Description of the task
Exactly the lines from the one with "You are a GUI" through the end of the data below must be set down, and no pictures with them.

::: Data for the task :::

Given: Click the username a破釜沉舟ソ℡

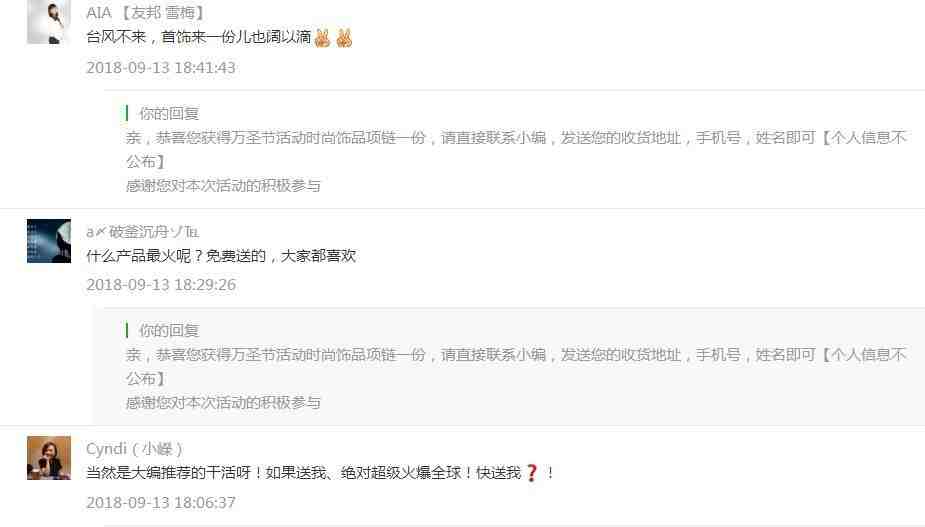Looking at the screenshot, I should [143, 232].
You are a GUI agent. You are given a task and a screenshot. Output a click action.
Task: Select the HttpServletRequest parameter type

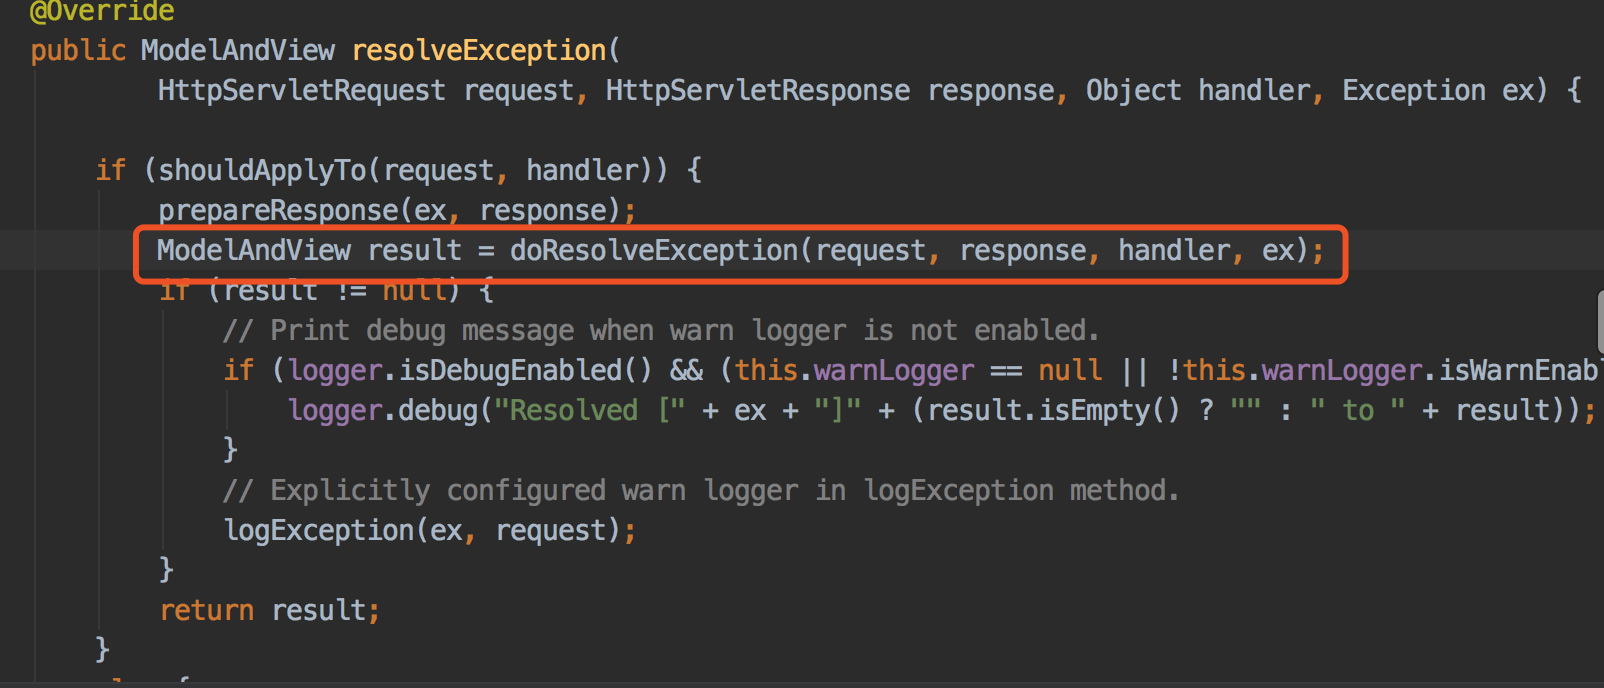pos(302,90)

:::

Result for this exercise
You are a GUI agent. You are given a task and a screenshot. Output a click action.
Task: Select the HttpServletRequest parameter type

pos(302,90)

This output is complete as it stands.